NEWS: 22/8/07 'Meth abuse may speed brain degeneration'

Meth abuse may speed brain degenerationFrom correspondents in New York
August 29, 2007

YOUNG people who abuse methamphetamines may put themselves at risk of parkinson-like movement disorders later in life, a new animal study suggests.

In experiments with mice, scientists found that animals deficient in a protein called glial cell line-derived neurotrophic factor (GDNF) were especially vulnerable to long-term movement problems after being exposed to the neurotoxic effects of a methamphetamine "binge".

GDNF is needed for the proper functioning of dopamine, a brain chemical involved in regulating movement. Both GDNF and dopamine are depleted in the brains of people with Parkinson's disease.

Because methamphetamines can damage dopamine-producing cells in the brain, researchers have speculated that young meth users may be at elevated risk of parkinson-like movement disorders as they age.

The new findings, reported in The Journal of Neuroscience, support that theory.

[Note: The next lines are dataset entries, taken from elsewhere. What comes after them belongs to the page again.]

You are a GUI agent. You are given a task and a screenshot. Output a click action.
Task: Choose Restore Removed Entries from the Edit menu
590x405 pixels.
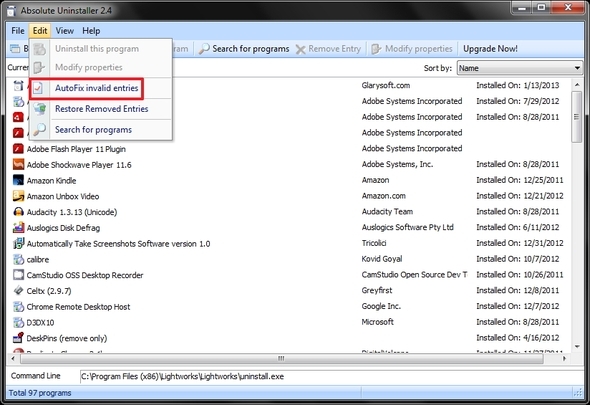[x=101, y=109]
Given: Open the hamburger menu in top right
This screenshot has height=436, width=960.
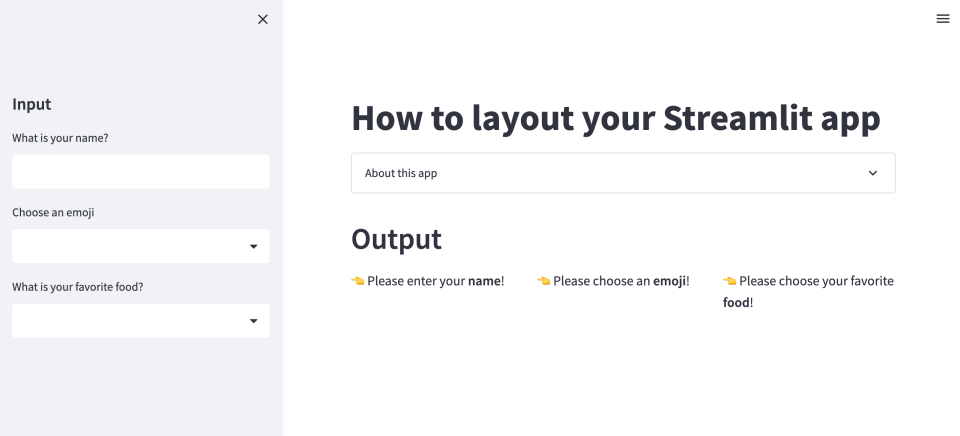Looking at the screenshot, I should (942, 18).
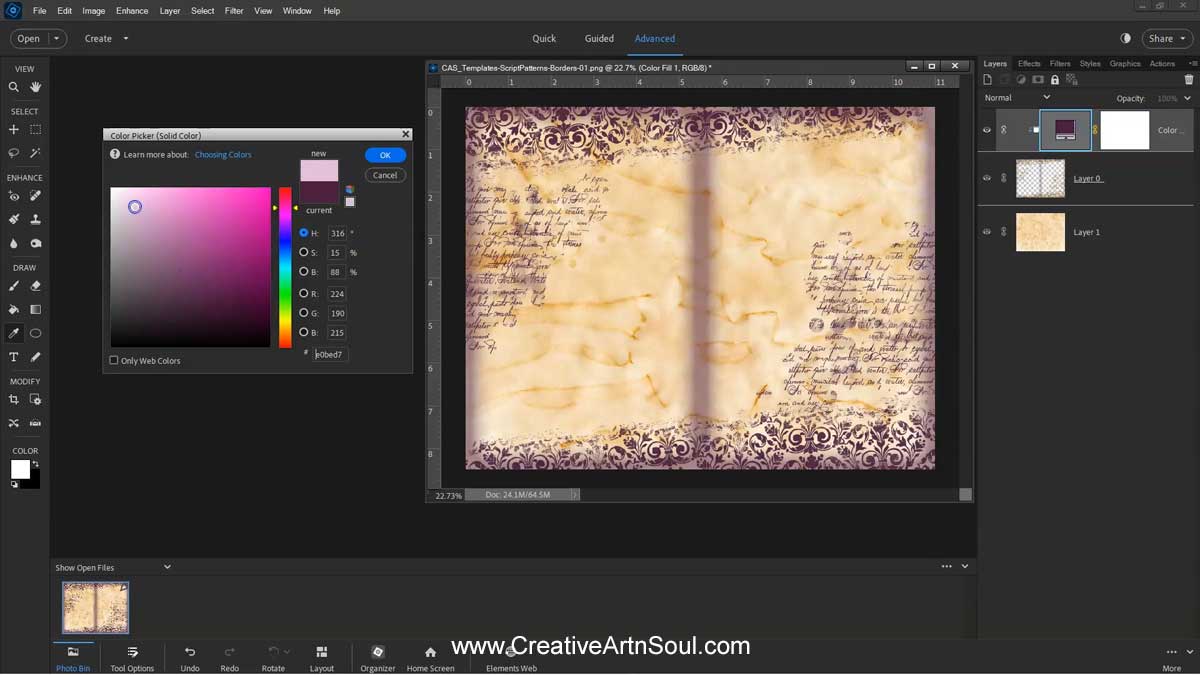Screen dimensions: 1200x675
Task: Select the Crop tool
Action: coord(14,400)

"The study in mice tells us that people who make less GDNF protein may be more vulnerable to the motor deficits caused by methamphetamine and that those effects may not be revealed until we get older," explained principal author Dr Jacqueline McGinty, a professor in the department of neurosciences at the Medical University of South Carolina in Charleston.

For their study, Dr McGinty and her colleagues used both normal mice and mice missing one of their genes for GDNF. Two weeks after being exposed to a meth binge, the animals tended to show dopamine depletion and other signs of brain damage, with the GDNF-deficient mice being especially vulnerable.

Similarly, these mice were more likely to have movement impairments when they were 12 months old - old age for rodents.

No one knows what percentage of the population has an abnormal GDNF gene, Dr McGinty said, but individuals certainly vary in how much GDNF protein their genes make.

It's possible, she and her colleagues said, that young people with naturally lower levels of the protein may be susceptible to long-term brain damage and Parkinson-like symptoms at an older age.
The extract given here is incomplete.